When connecting to the database using PHP's mysqli extension, you often see developers using the mysqli::set_charset method to set the character set. So, what does the character set set by mysqli::set_charset have a relationship with the default character set of the database itself? Will there be conflicts between them? This article will explain in detail the relationship between the two and best practices.
The default character set of database refers to the default character set configured by a database server or a database instance (schema). For example, when creating a MySQL database, there will be a default character set, the common one is utf8mb4 or latin1 . If you do not specify a character set when creating a table or field, the default character set of the database will be inherited.
You can view the current database default character set through SQL statements:
SHOW VARIABLES LIKE 'character_set_database';
You can also view the server's default character set:
SHOW VARIABLES LIKE 'character_set_server';
mysqli::set_charset is a method of the PHP mysqli class that is used to set the character set of the currently connected. This setting tells the database server what character encoding is used to parse the data sent by the client, and what encoding is used when the query result is returned.
$mysqli = new mysqli('gitbox.net', 'user', 'password', 'database');
$mysqli->set_charset('utf8mb4');
In the above code, set_charset('utf8mb4') means telling the MySQL server that the data sent and received by the client is encoded in utf8mb4 .
Different scope of action
The default character set of database affects the database level, which mainly controls what encoding to store data by default.
mysqli::set_charset affects the encoding format of communication between the client and the database.
The data stages affect different
The default character set of database determines the storage format of data in the database.
mysqli::set_charset determines the encoding format for data exchange between the client and the server to ensure that both parties are consistent.
Priority and Match
When you connect to the database, if mysqli::set_charset is not explicitly set, the communication between the client and the server uses the server's default character set (usually latin1 , unless the configuration is changed). This will cause garbled data when your database default character set is utf8mb4 and the client communication encoding is latin1 .
Therefore, even if the database table is utf8mb4 , if the server does not use set_charset to tell the server to use the same encoding to transmit data, the query results or insert data may cause encoding errors.
In order to avoid garbled code due to inconsistent character sets between the client and server, the best practice is to call it immediately after connecting to the database:
$mysqli->set_charset('utf8mb4');
This guarantees:
The transmitted data encoding is consistent with the database encoding
The query result is correctly encoded
Avoid exception character problems caused by encoding mismatch
The database default character set determines the storage encoding of the data.
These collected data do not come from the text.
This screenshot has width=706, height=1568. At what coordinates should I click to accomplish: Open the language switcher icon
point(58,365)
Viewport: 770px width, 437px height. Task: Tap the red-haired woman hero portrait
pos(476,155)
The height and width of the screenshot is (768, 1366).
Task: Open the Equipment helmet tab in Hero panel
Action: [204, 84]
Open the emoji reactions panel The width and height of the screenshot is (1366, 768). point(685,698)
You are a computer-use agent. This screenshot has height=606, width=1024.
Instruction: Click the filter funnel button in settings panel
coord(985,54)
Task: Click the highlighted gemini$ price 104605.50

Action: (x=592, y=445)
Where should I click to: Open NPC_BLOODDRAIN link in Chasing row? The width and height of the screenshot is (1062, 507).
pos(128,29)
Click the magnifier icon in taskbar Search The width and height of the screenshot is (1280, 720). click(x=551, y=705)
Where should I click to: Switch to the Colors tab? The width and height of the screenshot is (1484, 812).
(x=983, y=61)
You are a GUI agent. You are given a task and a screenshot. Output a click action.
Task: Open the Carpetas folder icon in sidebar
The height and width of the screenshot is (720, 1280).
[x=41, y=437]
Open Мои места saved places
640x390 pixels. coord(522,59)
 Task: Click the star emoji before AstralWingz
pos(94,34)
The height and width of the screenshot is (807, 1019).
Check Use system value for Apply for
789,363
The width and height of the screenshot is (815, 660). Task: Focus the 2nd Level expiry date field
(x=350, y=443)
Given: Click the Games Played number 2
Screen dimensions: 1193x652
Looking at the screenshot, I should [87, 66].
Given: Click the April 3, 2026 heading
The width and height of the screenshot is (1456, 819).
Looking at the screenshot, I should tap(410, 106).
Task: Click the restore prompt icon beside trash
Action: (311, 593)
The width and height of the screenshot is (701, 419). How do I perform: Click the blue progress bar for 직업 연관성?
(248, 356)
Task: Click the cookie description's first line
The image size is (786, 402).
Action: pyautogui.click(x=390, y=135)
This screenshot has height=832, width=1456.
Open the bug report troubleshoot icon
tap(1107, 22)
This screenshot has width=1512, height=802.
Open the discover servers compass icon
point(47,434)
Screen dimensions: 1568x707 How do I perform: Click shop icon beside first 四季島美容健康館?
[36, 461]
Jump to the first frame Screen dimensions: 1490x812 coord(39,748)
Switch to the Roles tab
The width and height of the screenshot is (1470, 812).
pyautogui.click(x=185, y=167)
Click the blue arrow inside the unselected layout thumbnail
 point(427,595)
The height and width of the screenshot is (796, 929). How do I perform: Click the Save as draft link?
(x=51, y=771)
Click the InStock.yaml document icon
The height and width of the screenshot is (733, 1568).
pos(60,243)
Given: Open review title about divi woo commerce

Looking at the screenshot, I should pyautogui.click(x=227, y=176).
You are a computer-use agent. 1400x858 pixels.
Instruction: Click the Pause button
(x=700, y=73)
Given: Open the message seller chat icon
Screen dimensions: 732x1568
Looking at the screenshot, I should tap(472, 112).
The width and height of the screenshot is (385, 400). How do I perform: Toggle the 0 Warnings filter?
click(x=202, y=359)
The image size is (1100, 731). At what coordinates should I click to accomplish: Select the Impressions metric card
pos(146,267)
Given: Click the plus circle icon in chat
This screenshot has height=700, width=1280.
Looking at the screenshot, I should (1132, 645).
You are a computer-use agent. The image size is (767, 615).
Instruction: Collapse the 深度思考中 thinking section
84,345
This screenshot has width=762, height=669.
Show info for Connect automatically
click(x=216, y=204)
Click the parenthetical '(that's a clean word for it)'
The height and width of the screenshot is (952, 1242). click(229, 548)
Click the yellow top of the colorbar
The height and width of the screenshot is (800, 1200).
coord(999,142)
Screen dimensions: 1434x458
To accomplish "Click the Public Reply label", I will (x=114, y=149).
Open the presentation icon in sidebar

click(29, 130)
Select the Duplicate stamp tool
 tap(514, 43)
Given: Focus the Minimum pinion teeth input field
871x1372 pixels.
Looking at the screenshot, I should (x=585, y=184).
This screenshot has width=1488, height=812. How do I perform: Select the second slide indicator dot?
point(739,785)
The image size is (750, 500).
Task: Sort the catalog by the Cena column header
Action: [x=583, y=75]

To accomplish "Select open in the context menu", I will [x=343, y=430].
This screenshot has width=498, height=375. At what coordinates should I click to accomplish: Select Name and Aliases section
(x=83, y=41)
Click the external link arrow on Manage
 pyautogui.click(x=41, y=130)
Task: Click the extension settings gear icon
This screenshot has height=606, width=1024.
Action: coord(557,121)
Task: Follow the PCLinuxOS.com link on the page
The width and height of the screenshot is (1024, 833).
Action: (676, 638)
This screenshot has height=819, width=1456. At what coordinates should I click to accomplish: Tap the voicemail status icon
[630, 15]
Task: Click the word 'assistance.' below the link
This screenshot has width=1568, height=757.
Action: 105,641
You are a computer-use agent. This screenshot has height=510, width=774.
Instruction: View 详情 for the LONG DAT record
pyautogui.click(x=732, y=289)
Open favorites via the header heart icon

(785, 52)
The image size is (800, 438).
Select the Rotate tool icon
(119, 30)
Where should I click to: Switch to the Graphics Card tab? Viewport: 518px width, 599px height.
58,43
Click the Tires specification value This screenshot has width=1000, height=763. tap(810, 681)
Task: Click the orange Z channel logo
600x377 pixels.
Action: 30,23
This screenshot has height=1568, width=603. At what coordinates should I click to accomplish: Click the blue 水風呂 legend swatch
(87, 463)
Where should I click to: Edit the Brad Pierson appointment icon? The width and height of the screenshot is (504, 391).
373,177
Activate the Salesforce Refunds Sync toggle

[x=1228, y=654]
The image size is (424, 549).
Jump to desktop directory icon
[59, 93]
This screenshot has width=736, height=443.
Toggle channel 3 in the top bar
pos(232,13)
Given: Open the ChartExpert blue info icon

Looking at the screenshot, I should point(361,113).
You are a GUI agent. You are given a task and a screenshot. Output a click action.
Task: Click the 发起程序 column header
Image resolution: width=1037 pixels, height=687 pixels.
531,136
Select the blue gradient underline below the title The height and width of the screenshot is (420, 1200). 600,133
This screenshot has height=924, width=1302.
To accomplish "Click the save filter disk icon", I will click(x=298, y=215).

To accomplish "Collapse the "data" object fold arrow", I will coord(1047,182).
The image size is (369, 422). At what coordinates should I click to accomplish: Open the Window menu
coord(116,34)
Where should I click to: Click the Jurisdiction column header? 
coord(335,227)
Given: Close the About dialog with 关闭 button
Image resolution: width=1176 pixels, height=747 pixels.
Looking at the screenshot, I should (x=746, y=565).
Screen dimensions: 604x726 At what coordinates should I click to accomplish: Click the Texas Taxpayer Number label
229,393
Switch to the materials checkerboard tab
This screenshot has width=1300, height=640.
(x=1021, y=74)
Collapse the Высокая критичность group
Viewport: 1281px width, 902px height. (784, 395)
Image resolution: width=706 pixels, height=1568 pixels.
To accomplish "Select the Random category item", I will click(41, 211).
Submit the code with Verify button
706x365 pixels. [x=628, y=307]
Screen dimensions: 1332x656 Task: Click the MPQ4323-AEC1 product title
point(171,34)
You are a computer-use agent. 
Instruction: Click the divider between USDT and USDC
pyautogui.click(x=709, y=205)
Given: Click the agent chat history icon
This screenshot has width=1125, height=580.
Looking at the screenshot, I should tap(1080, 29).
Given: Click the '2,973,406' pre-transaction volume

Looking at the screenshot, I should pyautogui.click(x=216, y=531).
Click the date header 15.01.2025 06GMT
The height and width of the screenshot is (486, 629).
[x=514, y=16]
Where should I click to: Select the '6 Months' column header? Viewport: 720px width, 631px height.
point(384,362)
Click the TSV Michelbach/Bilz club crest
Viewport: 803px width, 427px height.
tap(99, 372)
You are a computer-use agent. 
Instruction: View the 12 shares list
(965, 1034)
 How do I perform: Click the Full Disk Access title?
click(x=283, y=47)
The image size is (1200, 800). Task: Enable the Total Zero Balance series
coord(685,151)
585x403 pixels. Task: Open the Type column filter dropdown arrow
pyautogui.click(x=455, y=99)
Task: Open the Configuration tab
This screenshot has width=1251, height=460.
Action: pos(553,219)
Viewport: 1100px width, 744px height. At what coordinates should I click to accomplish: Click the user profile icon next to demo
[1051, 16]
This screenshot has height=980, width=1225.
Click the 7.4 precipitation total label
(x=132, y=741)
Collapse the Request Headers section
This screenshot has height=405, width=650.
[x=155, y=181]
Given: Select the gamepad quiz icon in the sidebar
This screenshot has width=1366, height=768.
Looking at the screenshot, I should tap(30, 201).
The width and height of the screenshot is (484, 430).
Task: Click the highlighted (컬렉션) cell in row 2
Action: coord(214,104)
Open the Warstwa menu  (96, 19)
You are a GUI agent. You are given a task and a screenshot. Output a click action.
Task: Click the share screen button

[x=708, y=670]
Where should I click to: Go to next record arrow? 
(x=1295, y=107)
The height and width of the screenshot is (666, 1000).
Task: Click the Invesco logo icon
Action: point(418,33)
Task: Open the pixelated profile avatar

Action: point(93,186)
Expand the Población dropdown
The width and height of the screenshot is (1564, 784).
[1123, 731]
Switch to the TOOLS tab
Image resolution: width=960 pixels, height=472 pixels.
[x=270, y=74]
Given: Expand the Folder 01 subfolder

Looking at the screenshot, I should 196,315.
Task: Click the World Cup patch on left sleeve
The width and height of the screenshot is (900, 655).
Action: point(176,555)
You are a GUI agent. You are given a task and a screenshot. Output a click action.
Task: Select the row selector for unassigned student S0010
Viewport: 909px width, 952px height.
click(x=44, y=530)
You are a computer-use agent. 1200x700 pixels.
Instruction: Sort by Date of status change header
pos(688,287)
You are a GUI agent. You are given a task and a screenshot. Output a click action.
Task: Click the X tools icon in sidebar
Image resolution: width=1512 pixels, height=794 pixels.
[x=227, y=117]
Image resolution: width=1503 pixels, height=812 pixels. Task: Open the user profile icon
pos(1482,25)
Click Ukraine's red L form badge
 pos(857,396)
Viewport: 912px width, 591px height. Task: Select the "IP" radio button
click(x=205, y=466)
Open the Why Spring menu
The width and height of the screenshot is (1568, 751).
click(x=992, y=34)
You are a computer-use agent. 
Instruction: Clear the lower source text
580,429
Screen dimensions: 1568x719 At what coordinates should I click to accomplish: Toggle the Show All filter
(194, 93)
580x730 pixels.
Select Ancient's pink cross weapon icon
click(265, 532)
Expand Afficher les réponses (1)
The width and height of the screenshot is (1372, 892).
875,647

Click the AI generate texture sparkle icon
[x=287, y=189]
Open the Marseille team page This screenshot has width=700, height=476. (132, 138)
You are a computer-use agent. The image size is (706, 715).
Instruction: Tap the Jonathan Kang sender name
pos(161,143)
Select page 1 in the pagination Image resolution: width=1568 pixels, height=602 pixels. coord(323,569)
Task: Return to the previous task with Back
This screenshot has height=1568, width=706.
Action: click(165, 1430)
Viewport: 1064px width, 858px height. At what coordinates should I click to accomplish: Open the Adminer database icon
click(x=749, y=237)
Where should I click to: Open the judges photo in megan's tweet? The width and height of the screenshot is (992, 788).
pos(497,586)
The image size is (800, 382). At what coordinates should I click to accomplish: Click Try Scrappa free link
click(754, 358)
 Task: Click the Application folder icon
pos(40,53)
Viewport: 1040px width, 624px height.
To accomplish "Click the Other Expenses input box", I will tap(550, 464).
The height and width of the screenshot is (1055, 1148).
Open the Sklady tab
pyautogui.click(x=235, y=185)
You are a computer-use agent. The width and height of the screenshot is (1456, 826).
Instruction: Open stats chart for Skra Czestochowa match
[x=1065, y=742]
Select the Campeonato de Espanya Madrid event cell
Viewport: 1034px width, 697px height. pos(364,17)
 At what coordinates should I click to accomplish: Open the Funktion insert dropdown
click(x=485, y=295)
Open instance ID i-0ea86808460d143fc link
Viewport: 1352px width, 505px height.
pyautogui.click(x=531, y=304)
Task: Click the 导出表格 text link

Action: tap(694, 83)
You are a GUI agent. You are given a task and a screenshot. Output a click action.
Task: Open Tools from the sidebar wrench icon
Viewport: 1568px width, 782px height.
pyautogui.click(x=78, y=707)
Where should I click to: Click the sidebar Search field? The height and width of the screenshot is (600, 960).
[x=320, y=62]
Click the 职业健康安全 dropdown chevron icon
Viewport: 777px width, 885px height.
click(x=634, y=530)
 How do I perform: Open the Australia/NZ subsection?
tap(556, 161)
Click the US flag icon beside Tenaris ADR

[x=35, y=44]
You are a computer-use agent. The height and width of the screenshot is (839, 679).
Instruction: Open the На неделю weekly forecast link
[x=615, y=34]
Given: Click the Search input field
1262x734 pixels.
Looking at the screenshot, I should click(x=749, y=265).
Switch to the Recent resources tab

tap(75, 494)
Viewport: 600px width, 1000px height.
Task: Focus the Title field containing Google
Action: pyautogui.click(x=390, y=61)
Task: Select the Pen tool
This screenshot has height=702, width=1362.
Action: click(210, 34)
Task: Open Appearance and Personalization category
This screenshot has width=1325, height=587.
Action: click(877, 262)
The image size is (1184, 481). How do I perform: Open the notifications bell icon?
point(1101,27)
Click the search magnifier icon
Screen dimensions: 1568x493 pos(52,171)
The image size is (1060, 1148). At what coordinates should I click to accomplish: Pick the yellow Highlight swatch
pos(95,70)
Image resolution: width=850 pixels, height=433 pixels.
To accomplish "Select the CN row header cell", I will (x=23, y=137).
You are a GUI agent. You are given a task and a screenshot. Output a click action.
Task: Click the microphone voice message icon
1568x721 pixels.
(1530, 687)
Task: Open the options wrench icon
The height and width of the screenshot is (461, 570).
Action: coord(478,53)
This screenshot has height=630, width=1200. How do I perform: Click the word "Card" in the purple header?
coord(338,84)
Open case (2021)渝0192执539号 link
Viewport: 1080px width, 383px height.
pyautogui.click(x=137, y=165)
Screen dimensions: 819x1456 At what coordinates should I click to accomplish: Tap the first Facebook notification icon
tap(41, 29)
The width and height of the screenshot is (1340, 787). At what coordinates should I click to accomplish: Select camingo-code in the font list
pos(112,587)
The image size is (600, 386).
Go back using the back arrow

mysqli::set_charset determines the encoding format for the client to communicate with the server.
The two must be consistent to ensure that the data is transferred and stored correctly.
Even if the database default character set is utf8mb4 , you must explicitly set the connection encoding in PHP code with set_charset .
$mysqli = new mysqli('gitbox.net', 'username', 'password', 'database');
if ($mysqli->connect_error) {
die('Connection failed:' . $mysqli->connect_error);
}
// Set the client connection character set to utf8mb4
$mysqli->set_charset('utf8mb4');
$sql = "SELECT * FROM users";
$result = $mysqli->query($sql);
while ($row = $result->fetch_assoc()) {
echo $row['username'] . "<br>";
}
$mysqli->close();
This ensures that Chinese or special characters retrieved from the database will not appear garbled.